Then came the news that President Duterte had signed the bill into law, but no sooner had he done so when media started reporting that even the President was in quandary as to how to source the program.  We, who are not within the privileged loop of Palace exchanges and communication, can only rely on what we are told.  That limitation, however, should not hinder us from involving ourselves in national discourse on such an important concern.

I can speak for the state university of which I am a designated vice president, the Cagayan State University, presently headed by a very competent former Assistant Secretary of the Department of Science of Technology, Dr. Urdujah Tejada.  Before the full implementation of K to 12 (that has shorn off first and second year students from degree programs), the university—that has eight campuses distributed throughout the length and breadth of Cagayan Province—had 36,000 students.  This year, we project the enrollment at 25,000—still a humongous number, by any reckoning.  And most of them are poor — so poor that one study informed us that somewhere in the region of 20 percent are the students who skip lunch because they have no money for lunch. The present fees are very low, compared to what private universities and colleges assess. In general, a student never pays fees exceeding three thousand five hundred pesos each semester.  But that is still a burden sum for many of our students—and the pile of bad debts should be proof enough of this.

So, insofar as a provincial state university—that has done credit to itself by its more than notable performance in licensure examinations—goes, free tuition fee will benefit the students.  This is not to deny that students from monied families will be found in our campuses.  After all it violates university policy to deny admission to students on the basis of economic status.  And if no one who qualifies should be denied admission because of poverty, neither should anyone be turned away because of wealth!  Obviously, free tuition fee granted a state university is like the dragnet in the Gospel that hauls in the affluent and the penniless alike, although, quite obviously, the intent of the program is to open the university’s gates to those to whom penury would otherwise deny admission.

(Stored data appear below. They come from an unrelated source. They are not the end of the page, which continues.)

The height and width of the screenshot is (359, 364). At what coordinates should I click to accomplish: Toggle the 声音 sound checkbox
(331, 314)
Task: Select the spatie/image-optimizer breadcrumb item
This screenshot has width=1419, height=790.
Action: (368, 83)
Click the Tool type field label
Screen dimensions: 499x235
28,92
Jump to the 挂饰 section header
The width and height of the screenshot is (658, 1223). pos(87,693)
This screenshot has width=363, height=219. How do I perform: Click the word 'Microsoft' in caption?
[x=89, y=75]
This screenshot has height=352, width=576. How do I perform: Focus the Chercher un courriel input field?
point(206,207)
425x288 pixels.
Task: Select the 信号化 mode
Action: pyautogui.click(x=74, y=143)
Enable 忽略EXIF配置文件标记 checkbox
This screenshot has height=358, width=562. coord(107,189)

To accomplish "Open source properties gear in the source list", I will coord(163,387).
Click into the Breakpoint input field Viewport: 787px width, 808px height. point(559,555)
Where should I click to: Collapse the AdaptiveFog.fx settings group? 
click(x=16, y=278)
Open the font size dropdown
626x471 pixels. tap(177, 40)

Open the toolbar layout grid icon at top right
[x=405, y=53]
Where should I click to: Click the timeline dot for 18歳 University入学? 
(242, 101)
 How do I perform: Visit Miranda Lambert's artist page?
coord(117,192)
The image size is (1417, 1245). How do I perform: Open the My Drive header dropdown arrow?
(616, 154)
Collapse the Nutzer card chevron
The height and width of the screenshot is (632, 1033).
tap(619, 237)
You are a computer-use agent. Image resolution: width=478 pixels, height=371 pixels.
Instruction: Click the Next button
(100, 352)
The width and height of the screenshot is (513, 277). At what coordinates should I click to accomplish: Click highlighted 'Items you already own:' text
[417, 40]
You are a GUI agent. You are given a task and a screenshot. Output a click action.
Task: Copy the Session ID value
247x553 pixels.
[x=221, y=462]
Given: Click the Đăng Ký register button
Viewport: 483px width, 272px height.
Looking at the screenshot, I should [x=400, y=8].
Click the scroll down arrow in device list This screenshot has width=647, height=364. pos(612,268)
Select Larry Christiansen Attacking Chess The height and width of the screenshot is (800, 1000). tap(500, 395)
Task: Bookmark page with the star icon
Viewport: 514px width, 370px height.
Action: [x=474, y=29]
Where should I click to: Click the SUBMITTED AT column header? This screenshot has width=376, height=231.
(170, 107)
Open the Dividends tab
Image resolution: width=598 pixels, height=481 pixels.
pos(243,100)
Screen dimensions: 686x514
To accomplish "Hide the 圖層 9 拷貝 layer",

And so the misgiving that state funds go into the education of those who do not really need it really does not apply to our provincial state university.  I presume this to be true of other provincial state universities and colleges as well.  Much besides, there still controls the mindset of many families that for as long as their finances allow it, their children are to enjoy the prestige of that “aristocracy” engendered by private universities and colleges exacting hefty sums. Given this social idiosyncrasy, the more comfortably placed students in state universities and colleges are rare.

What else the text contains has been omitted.